Double regard sur la naissance du monde

Est-il contradictoire d’affirmer qu’un bébé est à la fois le résultat d’une embryogenèse et un don de Dieu ? Le discours scientifique se réfère à une observation (la grossesse) tandis que le discours religieux repose sur une conviction (la donation divine). Leur nature est si différente qu’il est difficile de les concilier.

Dans la culture anglo-américaine, la science et la religion ont tendance à revendiquer des visions totalisantes de la réalité. Du coup, elles risquent de s’exclure l’une l’autre. Des biologistes athées assènent que la théorie de l’évolution ne laisse aucune place à la foi. Le développement des espèces ne peut répondre à un projet divin, car il est le fruit du hasard des mutations génétiques et de la sélection naturelle. Les créationnistes rétorquent que le hasard ne peut créer un simple mouvement d’horlogerie.
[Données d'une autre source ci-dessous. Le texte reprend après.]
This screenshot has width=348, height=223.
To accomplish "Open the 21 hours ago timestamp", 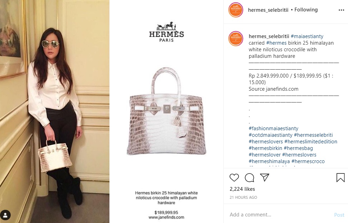I will 243,197.
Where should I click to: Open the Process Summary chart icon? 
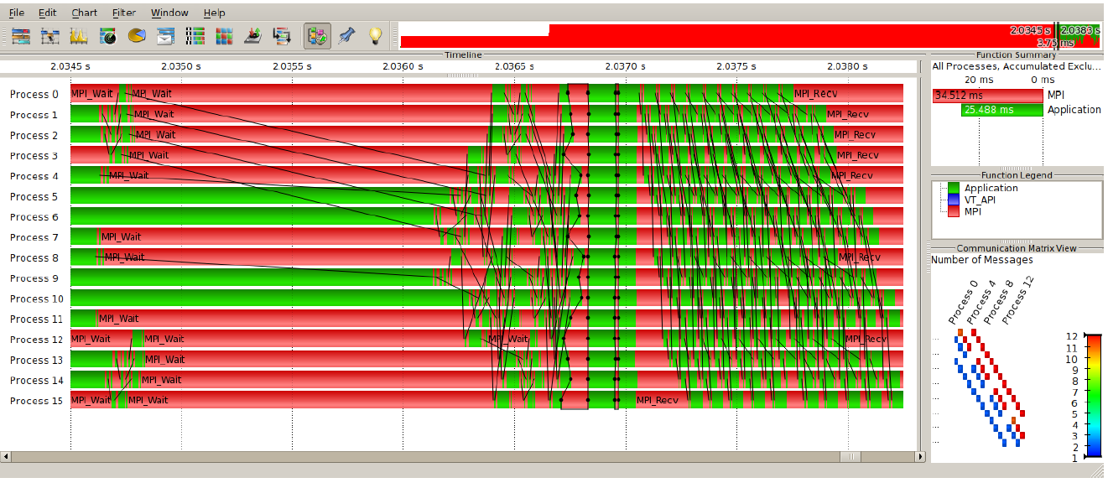pos(195,36)
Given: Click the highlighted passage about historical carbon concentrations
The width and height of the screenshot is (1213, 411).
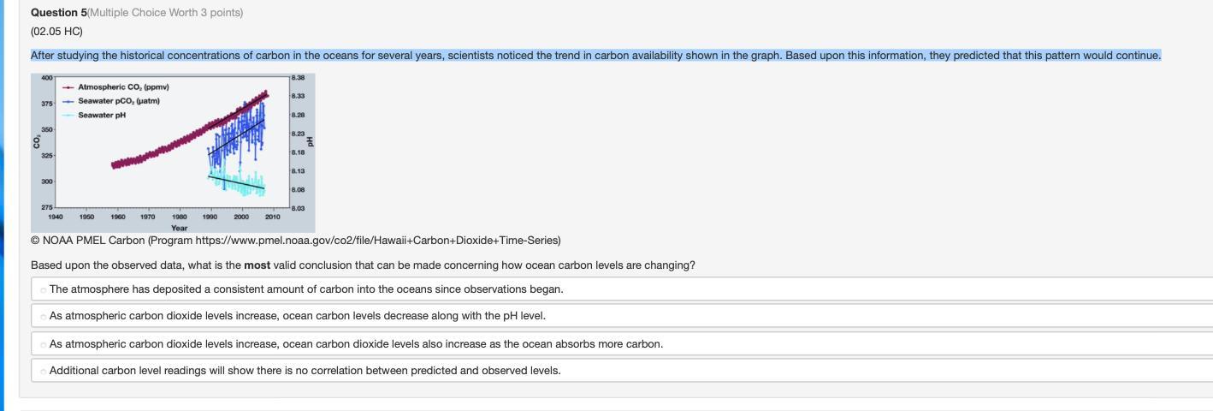Looking at the screenshot, I should click(x=595, y=56).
Comment serait-il à l’origine d’êtres aussi complexes que les humains ? Le conflit qui en résulte est plutôt stérile.

Sur le continent européen, on est plus mesuré. Les scientifiques admettent généralement que la science décrit la réalité mais n’est pas habilitée à définir le sens de l’Univers et de la vie qui s’y développe. Cette reconnaissance des limites du savoir humain ouvre un espace pour la réflexion théologique et la foi. Science et religion cohabitent en tant que systèmes complémentaires d’interprétation du monde.

Toutes deux ont besoin de leur indépendance. Des tensions surviennent lorsque l’une s’appuie sur l’autre, car les convictions et les faits ne peuvent se fonder mutuellement. L’existence de Dieu ne saurait être démontrée par l’hypothèse du Big Bang, qui suppose un commencement de notre Univers. Inversement, les remises en cause actuelles en astrophysique ne compromettent pas directement la foi en une origine divine du monde.
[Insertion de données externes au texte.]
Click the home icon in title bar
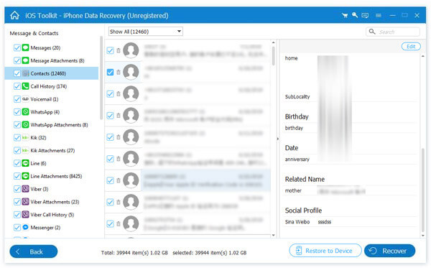 14,15
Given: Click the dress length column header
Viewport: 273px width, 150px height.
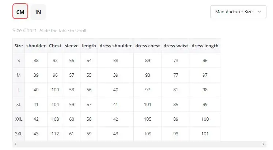Looking at the screenshot, I should [205, 46].
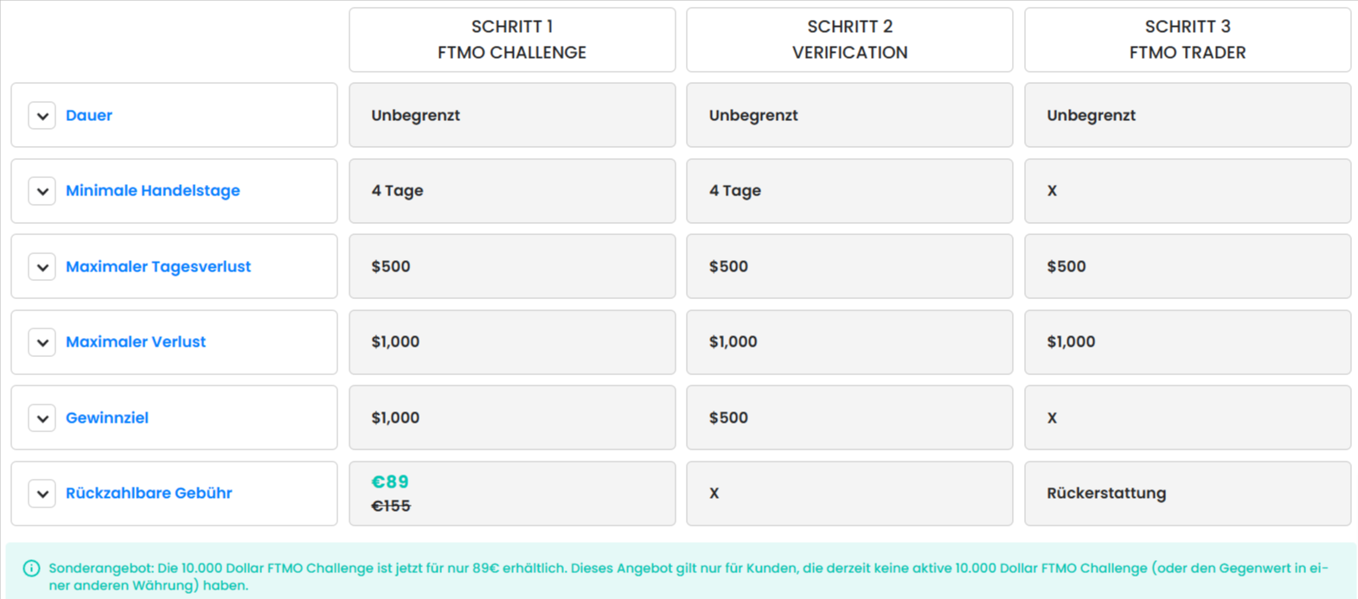Click the Rückerstattung cell

(1106, 494)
Il arrive toutefois que des théories scientifiques se fondent en partie sur des hypothèses qui ressemblent à des convictions. Une certaine hybridation se produit entre le savoir et la croyance. Ainsi, un Univers qui se développe à partir d’un instant initial s’accorde mieux avec le christianisme, tandis qu’un Univers cyclique sans commencement ni fin s’accorde mieux avec les religions orientales.

La théorie du Big Bang a des origines catholiques

Depuis sa naissance au début du XXe siècle, le modèle du Big Bang, qui décrit l’expansion de l’Univers à partir d’un état «originel» très chaud et dense il y a 13,7 milliards d’années, fait l’objet de controverses entre ses défenseurs et les récalcitrants. Il s’agit d’évaluer dans quelle mesure cette théorie se fonde sur des faits observables ou sur des spéculations que l’on peut remettre en cause.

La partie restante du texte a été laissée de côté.